The interface of the incident reports are graphical and easy to understand. They show what an attacker is trying to do on an endpoint, what processes or programs they are trying to run, and their immediate goals. Falcon provides a wealth of evidence to IT teams, including user names, local process identifications, command lines used, file paths, runtimes and durations. It makes it so that remediation can be conducted by even lower tier analysts in most cases.

John Breeden II

Falcon gives IT teams a full suite of remediation tools. As part of our testing we were able to remove a compromised system from the network, connect directly to the infected host and take remediation actions. In that case we replaced compromised command lines that had been changed by the attacker as well as program associations. And we removed a file that the attacker had left behind as well as a secondary user they had created. Then we reset the credentials of the original compromised user and returned the system to service. And because the Falcon agent constantly keeps in touch with brains of the platform in the cloud, it automatically knew when the system had been fixed.

If you have a large IT team, then the Falcon platform is a perfect tool to maximize their effectiveness. But CrowdStrike also offers to directly help organizations that purchase a higher tier service agreement. Called Overwatch, the service enables security teams at CrowdStrike to monitor threat data from a protected organization. Depending on the service tier, CrowdStrike can alert local IT teams about dangerous threats they might have overlooked or not prioritized, work with them to solve problems, or even mitigate threats on their behalf.

John Breeden II

CrowdStrike also internally analyzes threats made against protected endpoints and tries to connect the dots to unmask attackers. They do this by looking at things like the IP addresses used by the attackers as well as their tools and techniques. Once they have enough information, CrowdStrike gives the hacker group a name, a cartoon-like icon, and a full report about their activities and goals. Thereafter, the platform can identify those same attackers and lets targeted organizations know if they ever launch a campaign against them.

The last word

John Breeden II

Some organizations may find information about their adversaries to be very valuable, as attackers generally want different things. Some groups go after intellectual property, for example while others are looking for financial gain. CrowdStrike most famously discovered that the widely-reported attack made against the Democratic National Committee during the last election was orchestrated by a Russian hacker group looking for damaging political information. Knowing about an attacker, and especially their techniques, makes it easier to plan defenses to stop them.

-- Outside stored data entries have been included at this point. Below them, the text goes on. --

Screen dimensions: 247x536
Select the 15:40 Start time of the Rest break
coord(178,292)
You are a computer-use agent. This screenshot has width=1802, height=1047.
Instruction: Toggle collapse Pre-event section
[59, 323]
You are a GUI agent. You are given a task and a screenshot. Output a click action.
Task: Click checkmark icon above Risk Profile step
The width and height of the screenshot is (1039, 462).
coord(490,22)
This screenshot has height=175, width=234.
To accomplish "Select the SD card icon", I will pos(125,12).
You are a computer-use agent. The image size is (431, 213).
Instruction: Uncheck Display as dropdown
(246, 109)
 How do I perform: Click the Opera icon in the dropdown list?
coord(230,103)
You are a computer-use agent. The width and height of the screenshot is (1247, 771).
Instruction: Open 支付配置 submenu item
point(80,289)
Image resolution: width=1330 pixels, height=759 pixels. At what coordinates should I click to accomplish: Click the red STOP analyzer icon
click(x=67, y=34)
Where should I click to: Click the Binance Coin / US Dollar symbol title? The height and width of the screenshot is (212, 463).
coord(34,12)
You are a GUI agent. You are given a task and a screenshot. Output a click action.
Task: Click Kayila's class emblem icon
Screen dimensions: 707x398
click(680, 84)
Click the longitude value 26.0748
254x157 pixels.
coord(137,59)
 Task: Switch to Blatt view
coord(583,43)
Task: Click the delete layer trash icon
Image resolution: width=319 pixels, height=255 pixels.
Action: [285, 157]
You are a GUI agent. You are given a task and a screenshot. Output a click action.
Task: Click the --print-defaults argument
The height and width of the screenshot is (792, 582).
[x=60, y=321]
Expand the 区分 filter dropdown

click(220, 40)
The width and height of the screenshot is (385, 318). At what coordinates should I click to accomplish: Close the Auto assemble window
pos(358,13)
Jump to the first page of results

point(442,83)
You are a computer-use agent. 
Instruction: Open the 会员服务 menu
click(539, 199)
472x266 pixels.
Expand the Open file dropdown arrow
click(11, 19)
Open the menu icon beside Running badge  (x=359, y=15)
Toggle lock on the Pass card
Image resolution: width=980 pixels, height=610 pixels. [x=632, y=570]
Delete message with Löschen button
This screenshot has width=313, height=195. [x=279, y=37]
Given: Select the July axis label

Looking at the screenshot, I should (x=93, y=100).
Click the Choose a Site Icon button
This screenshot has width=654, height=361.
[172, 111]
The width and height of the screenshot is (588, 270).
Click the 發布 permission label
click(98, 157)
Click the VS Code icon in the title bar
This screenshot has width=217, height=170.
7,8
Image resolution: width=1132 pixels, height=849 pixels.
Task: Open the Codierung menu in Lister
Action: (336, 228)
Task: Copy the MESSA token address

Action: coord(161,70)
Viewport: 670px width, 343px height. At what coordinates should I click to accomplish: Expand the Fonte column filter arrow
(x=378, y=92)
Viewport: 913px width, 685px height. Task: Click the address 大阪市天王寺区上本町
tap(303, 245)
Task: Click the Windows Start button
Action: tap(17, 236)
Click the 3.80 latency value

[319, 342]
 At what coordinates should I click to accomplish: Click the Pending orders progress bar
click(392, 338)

While the concept of cloud-based EDR may be a bit of a stretch for more traditionally minded IT security teams, in practice the advantages far outweigh any concerns. The CrowdStrike Falcon Platform is highly responsive, easy to use and install, and has agents that are kept constantly up to date about the latest threats occurring worldwide. When you add in the optional Overwatch feature, it’s a form of endpoint protection that comes about as close to perfect as one can get in this era of constant attacks.